Il a essayé de remettre sa démission, mais l’administration de l’hôpital a refusé de le laisser partir. Lorsqu’il a insisté, il a été menacé par des agents de la Force nationale d’action de la police, une branche de la police qui a été impliquée dans des exécutions extrajudiciaires et des arrestations arbitraires.

Après avoir parlé au médecin, les représentants du CAJAC ont demandé à être entendus sur les conditions de travail et la sécurité dans les hôpitaux publics du Venezuela par la Commission interaméricaine des droits de l’homme. La commission est habilitée à émettre des mesures de protection d’urgence pour les personnes exposées à des risques de préjudices irréparables.

Russie : un incendie meurtrier déclenche une enquête

Dans certains cas, l’intervention des CAJAC a considérablement évolué, passant de la fourniture de conseils à la mise en place de véritables enquêtes. Le CAJAC russe s’est associé aux journalistes d’investigation et à d’autres organisations juridiques et à but non lucratif pour former le Réseau russe d’urgence anti-virus (RAVEN).

L’équipe du RAVEN s’est entretenue avec des médecins qui s’inquiétaient de la qualité des ventilateurs de fabrication russe suite à un incendie provoqué par des ventilateurs dans un hôpital de Saint-Pétersbourg qui a tué cinq patients de COVID-19.

Les ventilateurs de l’hôpital de Saint-Pétersbourg ainsi que ceux d’un hôpital de Moscou où un patient est également mort dans un incendie, ont été fabriqués par une société dirigée par Sergey Chemezov, un allié proche du Président russe Vladimir Poutine. Le gouvernement avait favorisé la société d’État Rostec de M. Chemezov, au détriment d’autres fabricants nationaux, en accordant des millions de dollars pour produire des ventilateurs.

L’enquête portant sur le projet RAVEN a révélé que le prix des ventilateurs avait été surfacturé par Rostec, qui avait utilisé un décret gouvernemental pour forcer les hôpitaux à acheter ses ventilateurs plutôt que ceux de fournisseurs étrangers. Curieusement, Rostec avait acheté la plupart des pièces de ses ventilateurs à l’étranger.

La voie à suivre

Les médecins du Venezuela et de la Russie se sont exprimés ouvertement dans l’espoir que leurs récits pourraient aider à sauver des vies et pour encourager d’autres personnes à s’exprimer plus facilement.

Mais malheureusement, ce type de récits n’est nouveau, car la pandémie de COVID-19 n’a fait qu’aggraver la corruption existante et les contraintes pesant sur les systèmes de santé.

Les rapports reçus par les CAJAC pendant la pandémie montrent que la corruption est en train de provoquer des pénuries de personnel et de matériel et de nier le droit des personnes à la santé.

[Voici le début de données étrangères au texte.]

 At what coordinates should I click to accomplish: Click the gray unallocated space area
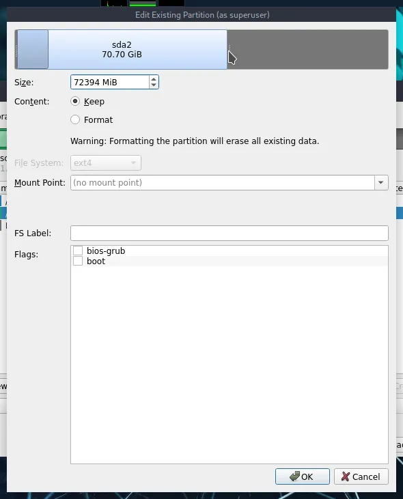307,49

Les groupes vulnérables, tels que les personnes vivant dans la pauvreté, les personnes âgées, les femmes et les minorités ethniques, entre autres, sont ceux dont la charge est la plus lourde. Étant donné que ces groupes sont plus dépendants des services de santé publique, nous devons faire davantage pour nous assurer que la corruption ne coûte pas davantage en termes de vies pendant la pandémie de COVID-19.

Les gouvernements doivent également créer des espaces de communication sûrs afin que les citoyens et les professionnels de la santé se trouvant en première ligne puissent faire part de leurs préoccupations.

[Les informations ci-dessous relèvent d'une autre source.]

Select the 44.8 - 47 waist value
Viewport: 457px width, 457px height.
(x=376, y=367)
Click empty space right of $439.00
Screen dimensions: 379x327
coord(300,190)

Pour lutter contre la corruption dans les systèmes de santé, nous appelons les gouvernements à :

  • Émettre des lignes directrices claires, transparentes et publiques à l’intention des travailleurs de la santé et des fonctionnaires sur la façon de gérer la riposte à la COVID-19.
  • Inclure des mécanismes de présentation de rapports et maintenir la transparence autour des processus décisionnels, des achats et des dépenses concernant la riposte à la COVID-19.
  • Enquêter sur toutes les affaires de corruption signalées aux autorités et sanctionner tous les cas d’actes répréhensibles.
  • Protéger les citoyens qui osent signaler des actes répréhensibles et enquêter sur leurs plaintes.

Aussi longtemps que la corruption ne sera pas contrôlée, les travailleurs de la santé et les membres des communautés se trouvant en première ligne dans la lutte contre la pandémie subiront des souffrances inutiles et, dans certains cas, ils mourront.

En pleine pandémie, la corruption est plus qu’une simple menace à la bonne gouvernance. Elle constitue un grave danger pour la santé publique.